Empiezo a percibir cierta agresividad en las autoridades públicas para convencernos a los no vacunados de que cambiemos de opinión, y ya parece que se está superando esa habitual primera fase de “poli bueno, poli malo” que hay en todo interrogatorio y/o tortura que se precie.
Ya saben, al principio aparecía el presi del Gobierno o de la autonomía, animando a los ciudadanos en plan coleguita, apelando a la solidaridad y a que esto lo superamos entre todos y aplausitos a las ocho como si fueras el primer cliente en entrar en una nueva tienda Appel y chorradas así.
Pero, ante los pobres resultados, las administraciones parecen haber pasado a “código rojo”, aplicando el mismo protocolo que utilizan las entidades bancarias en materia de comisiones, en el que te ofrecen la alternativa de pagar las comisiones que se inventan o recibir una patá en los cataplims y luego pagar las comisiones que se inventan.
Si se lo están pensando, mejor la primera, y que conste que no lo digo por experiencia, que yo siempre he querido llamarme Gertrudis.
Quizá les parezca exagerado, pero el otro día hasta vino la Policía Local a preguntarme por qué no me había vacunado. Y no es que me pareciera mal, pero cuando les vi vestidos de luces, con el capote y la torera, y el que parecía un subalterno levantó sobre su cabeza las dos jeringas a suerte de banderillas, con esas agujas tan grandes, mientras me jaleaba al grito de “ ¡Hiji negacionista, hiji!", me dio como cierta congoja.
Si bien es verdad que la superé en cuanto vi a otro subido en el caballo vestido de picador y al maestro preparando el estoque. Ya me lo imaginaba dando la vuelta al ruedo con el rabo, el mío, en la mano vitoreado por el respetable.
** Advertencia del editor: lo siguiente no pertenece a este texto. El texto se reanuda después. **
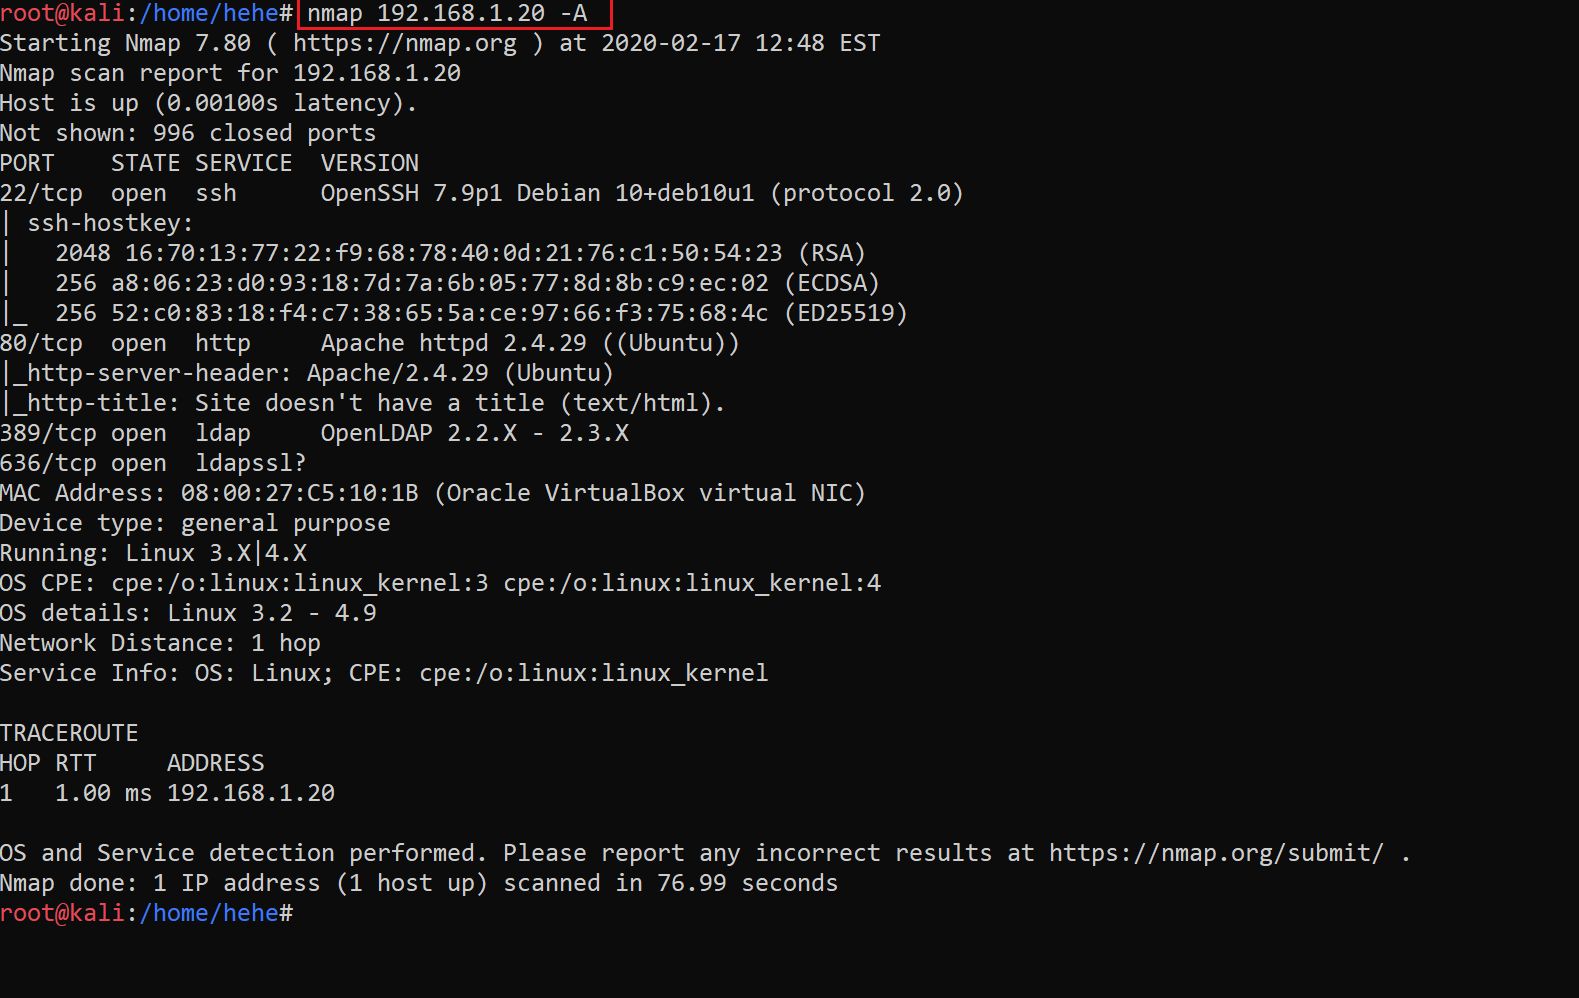Click the RSA ssh-hostkey fingerprint line

tap(460, 253)
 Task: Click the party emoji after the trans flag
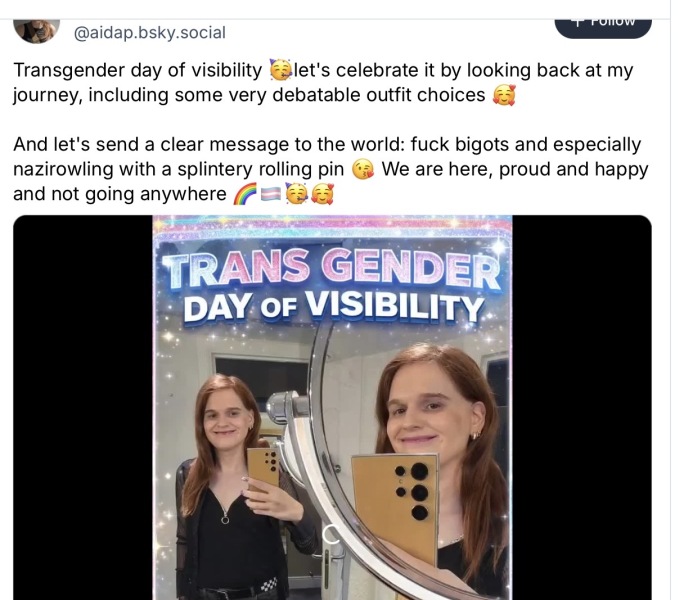[x=296, y=194]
Y para acabar con el buen rollo democrático de que aquí se vacuna el que quiere, ahora pretenden que los no vacunados no podamos ir a los bares, privarnos de ese derecho fundamental que es el acceso a la cervecilla redentora. Inhumano.
Porque lo de que no nos dejen entrar a los locales de ocio nocturno, lugares de esta jungla donde habitualmente se encuentran las valkirias exuberantes en época de apareamiento, no me importa. Estoy cansado de que todas me consideren únicamente por mi cuerpo y por mis muy destacados atributos.
Quienes me conocen saben que dentro de este físico atlético hay un hombre sensible y un gran fantasma que solo aspira a vivir en libertad. Como Mel Gibson en Braveheart pero sin tener que cargar con esa espada tan enorme, que cuando te subes al autobús de la Línea 6, a ver dónde la metes; porque lo del espacio para el carrito de los niños siempre está ocupado por enormes bolsas de basura repletas de monederos, cinturones y bolsos falsos de los senegaleses.
Pero idénticos a los de verdad, y a muy buen precio.